EXERCISE:
An exact, complete copy of the entries is what is needed.

::::

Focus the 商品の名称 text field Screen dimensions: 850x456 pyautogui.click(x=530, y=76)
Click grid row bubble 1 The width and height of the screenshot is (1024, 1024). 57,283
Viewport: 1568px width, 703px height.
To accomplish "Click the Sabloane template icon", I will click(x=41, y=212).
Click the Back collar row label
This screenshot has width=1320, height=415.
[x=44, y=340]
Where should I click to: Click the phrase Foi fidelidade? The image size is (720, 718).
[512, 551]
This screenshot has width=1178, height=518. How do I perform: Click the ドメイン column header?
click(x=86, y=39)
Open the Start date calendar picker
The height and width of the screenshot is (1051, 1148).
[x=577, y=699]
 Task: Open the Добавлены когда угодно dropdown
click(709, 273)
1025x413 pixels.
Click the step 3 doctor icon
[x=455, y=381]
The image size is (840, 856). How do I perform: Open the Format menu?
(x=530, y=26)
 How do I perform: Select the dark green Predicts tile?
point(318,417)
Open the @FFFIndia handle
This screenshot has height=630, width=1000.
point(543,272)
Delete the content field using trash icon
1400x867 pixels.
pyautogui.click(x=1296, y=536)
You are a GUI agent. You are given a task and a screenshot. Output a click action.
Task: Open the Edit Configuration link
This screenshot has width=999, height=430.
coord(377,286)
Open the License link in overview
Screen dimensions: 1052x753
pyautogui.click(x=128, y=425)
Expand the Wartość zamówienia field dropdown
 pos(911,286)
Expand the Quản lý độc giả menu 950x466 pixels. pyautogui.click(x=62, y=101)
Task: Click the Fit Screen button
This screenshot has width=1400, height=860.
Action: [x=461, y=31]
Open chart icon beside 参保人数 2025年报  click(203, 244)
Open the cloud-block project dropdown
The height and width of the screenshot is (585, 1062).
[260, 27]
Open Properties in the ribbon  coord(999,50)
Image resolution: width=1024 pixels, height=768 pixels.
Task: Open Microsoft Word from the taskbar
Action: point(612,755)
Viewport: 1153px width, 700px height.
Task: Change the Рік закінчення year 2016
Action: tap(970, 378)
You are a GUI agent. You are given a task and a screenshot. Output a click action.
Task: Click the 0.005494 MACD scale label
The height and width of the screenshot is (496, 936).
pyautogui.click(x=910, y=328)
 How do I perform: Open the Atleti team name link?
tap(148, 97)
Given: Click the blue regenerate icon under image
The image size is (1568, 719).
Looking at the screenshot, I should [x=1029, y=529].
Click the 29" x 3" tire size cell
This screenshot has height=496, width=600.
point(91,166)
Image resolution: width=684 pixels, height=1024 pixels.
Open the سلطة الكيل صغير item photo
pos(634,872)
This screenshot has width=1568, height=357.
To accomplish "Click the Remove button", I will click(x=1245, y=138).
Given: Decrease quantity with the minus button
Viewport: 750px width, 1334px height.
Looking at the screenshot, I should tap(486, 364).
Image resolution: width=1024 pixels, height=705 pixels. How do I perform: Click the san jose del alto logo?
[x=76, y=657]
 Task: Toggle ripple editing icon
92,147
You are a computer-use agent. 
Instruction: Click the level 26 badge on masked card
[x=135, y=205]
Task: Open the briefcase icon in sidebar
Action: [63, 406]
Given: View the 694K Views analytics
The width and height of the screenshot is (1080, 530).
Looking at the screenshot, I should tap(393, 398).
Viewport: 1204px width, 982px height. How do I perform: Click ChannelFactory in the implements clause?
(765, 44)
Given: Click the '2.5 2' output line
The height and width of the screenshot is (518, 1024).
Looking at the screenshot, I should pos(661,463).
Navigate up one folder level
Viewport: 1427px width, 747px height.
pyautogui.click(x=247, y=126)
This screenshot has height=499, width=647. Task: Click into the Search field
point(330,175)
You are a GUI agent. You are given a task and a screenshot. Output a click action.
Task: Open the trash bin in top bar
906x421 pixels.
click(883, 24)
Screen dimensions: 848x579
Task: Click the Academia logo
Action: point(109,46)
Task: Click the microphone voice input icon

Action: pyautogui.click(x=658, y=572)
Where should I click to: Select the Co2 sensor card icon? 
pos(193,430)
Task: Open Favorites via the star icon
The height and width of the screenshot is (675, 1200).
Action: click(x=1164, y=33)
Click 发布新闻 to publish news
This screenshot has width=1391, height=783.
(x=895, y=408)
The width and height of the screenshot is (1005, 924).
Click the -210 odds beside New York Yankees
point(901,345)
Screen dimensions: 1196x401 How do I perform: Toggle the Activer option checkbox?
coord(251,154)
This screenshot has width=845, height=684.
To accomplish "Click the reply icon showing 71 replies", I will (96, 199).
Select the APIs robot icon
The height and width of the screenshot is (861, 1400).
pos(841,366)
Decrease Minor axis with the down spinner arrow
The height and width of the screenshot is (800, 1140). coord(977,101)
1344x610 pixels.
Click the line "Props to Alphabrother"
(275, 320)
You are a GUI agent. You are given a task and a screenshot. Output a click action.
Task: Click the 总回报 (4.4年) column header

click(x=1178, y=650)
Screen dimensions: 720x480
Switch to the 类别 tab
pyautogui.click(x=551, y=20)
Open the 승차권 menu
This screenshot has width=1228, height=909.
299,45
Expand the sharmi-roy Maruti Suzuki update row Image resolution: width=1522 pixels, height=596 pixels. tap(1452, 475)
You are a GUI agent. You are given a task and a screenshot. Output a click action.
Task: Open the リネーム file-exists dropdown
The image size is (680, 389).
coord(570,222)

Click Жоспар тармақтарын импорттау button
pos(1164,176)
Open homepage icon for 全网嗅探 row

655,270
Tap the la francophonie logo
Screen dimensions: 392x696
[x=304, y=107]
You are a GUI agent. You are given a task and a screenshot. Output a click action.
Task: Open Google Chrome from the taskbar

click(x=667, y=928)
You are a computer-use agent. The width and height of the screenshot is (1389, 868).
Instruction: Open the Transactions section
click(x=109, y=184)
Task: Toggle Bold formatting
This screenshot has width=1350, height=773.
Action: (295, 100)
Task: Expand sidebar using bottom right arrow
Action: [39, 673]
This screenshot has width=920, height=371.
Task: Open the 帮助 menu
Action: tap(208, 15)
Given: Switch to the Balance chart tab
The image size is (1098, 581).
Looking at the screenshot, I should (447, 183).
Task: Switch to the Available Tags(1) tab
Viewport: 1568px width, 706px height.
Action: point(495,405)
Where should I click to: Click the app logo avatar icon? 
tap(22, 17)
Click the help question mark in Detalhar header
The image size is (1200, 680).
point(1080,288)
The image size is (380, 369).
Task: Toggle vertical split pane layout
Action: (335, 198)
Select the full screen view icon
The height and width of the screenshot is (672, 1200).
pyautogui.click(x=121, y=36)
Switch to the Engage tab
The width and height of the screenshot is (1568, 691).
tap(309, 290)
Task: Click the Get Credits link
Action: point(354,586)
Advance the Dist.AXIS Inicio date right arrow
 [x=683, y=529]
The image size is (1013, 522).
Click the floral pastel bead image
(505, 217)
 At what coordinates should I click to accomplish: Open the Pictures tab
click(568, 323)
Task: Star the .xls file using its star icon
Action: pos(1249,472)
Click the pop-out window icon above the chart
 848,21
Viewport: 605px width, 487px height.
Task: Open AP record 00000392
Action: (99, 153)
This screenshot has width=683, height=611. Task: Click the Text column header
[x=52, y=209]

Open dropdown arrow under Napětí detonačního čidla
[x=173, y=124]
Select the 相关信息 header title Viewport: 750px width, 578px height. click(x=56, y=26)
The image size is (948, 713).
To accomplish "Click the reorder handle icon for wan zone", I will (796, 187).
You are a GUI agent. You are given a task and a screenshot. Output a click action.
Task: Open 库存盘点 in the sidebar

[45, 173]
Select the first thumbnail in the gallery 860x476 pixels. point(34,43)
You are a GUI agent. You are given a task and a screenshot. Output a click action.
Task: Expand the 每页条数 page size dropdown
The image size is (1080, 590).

::::

TASK RESPONSE:
Focus the 商品の名称 text field Screen dimensions: 850x456 pyautogui.click(x=530, y=76)
Click grid row bubble 1 The width and height of the screenshot is (1024, 1024). 57,283
Viewport: 1568px width, 703px height.
To accomplish "Click the Sabloane template icon", I will click(x=41, y=212).
Click the Back collar row label
This screenshot has width=1320, height=415.
[x=44, y=340]
Where should I click to: Click the phrase Foi fidelidade? The image size is (720, 718).
[512, 551]
This screenshot has width=1178, height=518. How do I perform: Click the ドメイン column header?
click(x=86, y=39)
Open the Start date calendar picker
The height and width of the screenshot is (1051, 1148).
[x=577, y=699]
 Task: Open the Добавлены когда угодно dropdown
click(709, 273)
1025x413 pixels.
Click the step 3 doctor icon
[x=455, y=381]
The image size is (840, 856). How do I perform: Open the Format menu?
(x=530, y=26)
 How do I perform: Select the dark green Predicts tile?
point(318,417)
Open the @FFFIndia handle
This screenshot has height=630, width=1000.
point(543,272)
Delete the content field using trash icon
1400x867 pixels.
pyautogui.click(x=1296, y=536)
You are a GUI agent. You are given a task and a screenshot. Output a click action.
Task: Open the Edit Configuration link
This screenshot has width=999, height=430.
coord(377,286)
Open the License link in overview
Screen dimensions: 1052x753
pyautogui.click(x=128, y=425)
Expand the Wartość zamówienia field dropdown
 pos(911,286)
Expand the Quản lý độc giả menu 950x466 pixels. pyautogui.click(x=62, y=101)
Task: Click the Fit Screen button
This screenshot has width=1400, height=860.
Action: [x=461, y=31]
Open chart icon beside 参保人数 2025年报  click(203, 244)
Open the cloud-block project dropdown
The height and width of the screenshot is (585, 1062).
[260, 27]
Open Properties in the ribbon  coord(999,50)
Image resolution: width=1024 pixels, height=768 pixels.
Task: Open Microsoft Word from the taskbar
Action: point(612,755)
Viewport: 1153px width, 700px height.
Task: Change the Рік закінчення year 2016
Action: tap(970, 378)
You are a GUI agent. You are given a task and a screenshot. Output a click action.
Task: Click the 0.005494 MACD scale label
The height and width of the screenshot is (496, 936).
pyautogui.click(x=910, y=328)
 How do I perform: Open the Atleti team name link?
tap(148, 97)
Given: Click the blue regenerate icon under image
The image size is (1568, 719).
Looking at the screenshot, I should [x=1029, y=529].
Click the 29" x 3" tire size cell
This screenshot has height=496, width=600.
point(91,166)
Image resolution: width=684 pixels, height=1024 pixels.
Open the سلطة الكيل صغير item photo
pos(634,872)
This screenshot has width=1568, height=357.
To accomplish "Click the Remove button", I will click(x=1245, y=138).
Given: Decrease quantity with the minus button
Viewport: 750px width, 1334px height.
Looking at the screenshot, I should tap(486, 364).
Image resolution: width=1024 pixels, height=705 pixels. How do I perform: Click the san jose del alto logo?
[x=76, y=657]
 Task: Toggle ripple editing icon
92,147
You are a computer-use agent. 
Instruction: Click the level 26 badge on masked card
[x=135, y=205]
Task: Open the briefcase icon in sidebar
Action: [63, 406]
Given: View the 694K Views analytics
The width and height of the screenshot is (1080, 530).
Looking at the screenshot, I should tap(393, 398).
Viewport: 1204px width, 982px height. How do I perform: Click ChannelFactory in the implements clause?
(765, 44)
Given: Click the '2.5 2' output line
The height and width of the screenshot is (518, 1024).
Looking at the screenshot, I should pos(661,463).
Navigate up one folder level
Viewport: 1427px width, 747px height.
pyautogui.click(x=247, y=126)
This screenshot has height=499, width=647. Task: Click into the Search field
point(330,175)
You are a GUI agent. You are given a task and a screenshot. Output a click action.
Task: Open the trash bin in top bar
906x421 pixels.
click(883, 24)
Screen dimensions: 848x579
Task: Click the Academia logo
Action: point(109,46)
Task: Click the microphone voice input icon

Action: pyautogui.click(x=658, y=572)
Where should I click to: Select the Co2 sensor card icon? 
pos(193,430)
Task: Open Favorites via the star icon
The height and width of the screenshot is (675, 1200).
Action: click(x=1164, y=33)
Click 发布新闻 to publish news
This screenshot has width=1391, height=783.
(x=895, y=408)
The width and height of the screenshot is (1005, 924).
Click the -210 odds beside New York Yankees
point(901,345)
Screen dimensions: 1196x401 How do I perform: Toggle the Activer option checkbox?
coord(251,154)
This screenshot has width=845, height=684.
To accomplish "Click the reply icon showing 71 replies", I will (96, 199).
Select the APIs robot icon
The height and width of the screenshot is (861, 1400).
pos(841,366)
Decrease Minor axis with the down spinner arrow
The height and width of the screenshot is (800, 1140). coord(977,101)
1344x610 pixels.
Click the line "Props to Alphabrother"
(275, 320)
You are a GUI agent. You are given a task and a screenshot. Output a click action.
Task: Click the 总回报 (4.4年) column header

click(x=1178, y=650)
Screen dimensions: 720x480
Switch to the 类别 tab
pyautogui.click(x=551, y=20)
Open the 승차권 menu
This screenshot has width=1228, height=909.
299,45
Expand the sharmi-roy Maruti Suzuki update row Image resolution: width=1522 pixels, height=596 pixels. tap(1452, 475)
You are a GUI agent. You are given a task and a screenshot. Output a click action.
Task: Open the リネーム file-exists dropdown
The image size is (680, 389).
coord(570,222)

Click Жоспар тармақтарын импорттау button
pos(1164,176)
Open homepage icon for 全网嗅探 row

655,270
Tap the la francophonie logo
Screen dimensions: 392x696
[x=304, y=107]
You are a GUI agent. You are given a task and a screenshot. Output a click action.
Task: Open Google Chrome from the taskbar

click(x=667, y=928)
You are a computer-use agent. The width and height of the screenshot is (1389, 868).
Instruction: Open the Transactions section
click(x=109, y=184)
Task: Toggle Bold formatting
This screenshot has width=1350, height=773.
Action: (295, 100)
Task: Expand sidebar using bottom right arrow
Action: [39, 673]
This screenshot has width=920, height=371.
Task: Open the 帮助 menu
Action: tap(208, 15)
Given: Switch to the Balance chart tab
The image size is (1098, 581).
Looking at the screenshot, I should (447, 183).
Task: Switch to the Available Tags(1) tab
Viewport: 1568px width, 706px height.
Action: point(495,405)
Where should I click to: Click the app logo avatar icon? 
tap(22, 17)
Click the help question mark in Detalhar header
The image size is (1200, 680).
point(1080,288)
The image size is (380, 369).
Task: Toggle vertical split pane layout
Action: (335, 198)
Select the full screen view icon
The height and width of the screenshot is (672, 1200).
pyautogui.click(x=121, y=36)
Switch to the Engage tab
The width and height of the screenshot is (1568, 691).
tap(309, 290)
Task: Click the Get Credits link
Action: point(354,586)
Advance the Dist.AXIS Inicio date right arrow
 [x=683, y=529]
The image size is (1013, 522).
Click the floral pastel bead image
(505, 217)
 At what coordinates should I click to accomplish: Open the Pictures tab
click(568, 323)
Task: Star the .xls file using its star icon
Action: pos(1249,472)
Click the pop-out window icon above the chart
 848,21
Viewport: 605px width, 487px height.
Task: Open AP record 00000392
Action: (99, 153)
This screenshot has width=683, height=611. Task: Click the Text column header
[x=52, y=209]

Open dropdown arrow under Napětí detonačního čidla
[x=173, y=124]
Select the 相关信息 header title Viewport: 750px width, 578px height. click(x=56, y=26)
The image size is (948, 713).
To accomplish "Click the reorder handle icon for wan zone", I will (796, 187).
You are a GUI agent. You are given a task and a screenshot. Output a click action.
Task: Open 库存盘点 in the sidebar

[45, 173]
Select the first thumbnail in the gallery 860x476 pixels. point(34,43)
You are a GUI agent. You are given a task and a screenshot. Output a click action.
Task: Expand the 每页条数 page size dropdown
The image size is (1080, 590).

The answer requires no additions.